893.51/7395a

The Adviser on Political Relations (Hornbeck) to the Under Secretary of the Treasury (Bell)

Dear Mr. Bell: Mr. Coe, speaking, I understood, under instructions from the Secretary of the Treasury, informed me yesterday afternoon of latest developments in the matter of the proposed new financial assistance to China.

Without undertaking in this context to express an opinion regarding the merits of the plan which I understand was decided upon by the Secretary of the Treasury and the President yesterday, and laid before Dr. T. V. Soong, I wish to go on record as asking, on my own responsibility and in light of the fact that the Treasury has drawn [Page 442] me into the discussion of the matter, whether the procedure envisaged in this plan, whatever may be the other objectives which it might serve or effects which it might have, can be expected to serve substantially either the political or the economic objectives which apparently have been in Chiang Kai-shek’s and H. H. Kung’s minds in connection with the appeals which they have made for a loan and in the minds of Mr. Gauss and Mr.
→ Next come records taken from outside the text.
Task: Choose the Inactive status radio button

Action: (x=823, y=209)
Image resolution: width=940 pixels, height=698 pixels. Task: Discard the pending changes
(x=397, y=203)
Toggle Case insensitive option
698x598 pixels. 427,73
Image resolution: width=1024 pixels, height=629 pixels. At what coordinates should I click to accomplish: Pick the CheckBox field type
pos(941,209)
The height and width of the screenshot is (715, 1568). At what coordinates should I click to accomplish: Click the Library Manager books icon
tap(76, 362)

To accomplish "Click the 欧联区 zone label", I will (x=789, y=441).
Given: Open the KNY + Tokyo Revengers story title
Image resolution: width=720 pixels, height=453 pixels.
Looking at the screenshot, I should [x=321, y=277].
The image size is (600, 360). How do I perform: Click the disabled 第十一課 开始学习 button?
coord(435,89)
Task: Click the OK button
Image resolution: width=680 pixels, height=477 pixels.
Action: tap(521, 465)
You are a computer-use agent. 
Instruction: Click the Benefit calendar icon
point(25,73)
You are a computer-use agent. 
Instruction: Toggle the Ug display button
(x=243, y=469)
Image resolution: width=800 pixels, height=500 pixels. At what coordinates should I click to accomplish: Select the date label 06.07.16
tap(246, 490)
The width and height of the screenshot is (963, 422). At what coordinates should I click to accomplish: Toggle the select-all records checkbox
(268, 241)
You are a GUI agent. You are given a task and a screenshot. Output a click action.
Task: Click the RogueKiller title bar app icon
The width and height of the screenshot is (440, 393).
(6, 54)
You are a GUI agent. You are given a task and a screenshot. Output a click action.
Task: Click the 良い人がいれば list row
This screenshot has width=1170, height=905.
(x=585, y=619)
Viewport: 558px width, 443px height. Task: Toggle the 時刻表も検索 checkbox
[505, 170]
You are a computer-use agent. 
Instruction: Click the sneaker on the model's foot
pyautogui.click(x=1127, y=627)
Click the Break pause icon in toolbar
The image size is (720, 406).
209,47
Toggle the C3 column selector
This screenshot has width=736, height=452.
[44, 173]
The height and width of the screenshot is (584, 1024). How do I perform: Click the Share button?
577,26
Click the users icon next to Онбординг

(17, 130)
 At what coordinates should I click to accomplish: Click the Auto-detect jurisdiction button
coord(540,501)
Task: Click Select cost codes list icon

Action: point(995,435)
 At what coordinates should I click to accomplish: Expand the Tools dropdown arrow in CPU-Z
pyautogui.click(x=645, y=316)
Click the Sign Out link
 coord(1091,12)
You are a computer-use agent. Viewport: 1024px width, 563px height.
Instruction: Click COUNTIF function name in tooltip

Fox in connection with the comments and suggestions which they have offered in relation to the question of a loan, and which have been in the minds of officers of the Department of State who have studied those appeals, comments and suggestions and the situation out of which they arise.

I am sending you here enclosed, for strictly confidential use, a digest of telegrams which have borne on this subject.53

Yours sincerely,

Stanley K. Hornbeck
  1. Digest not printed; telegrams printed separately.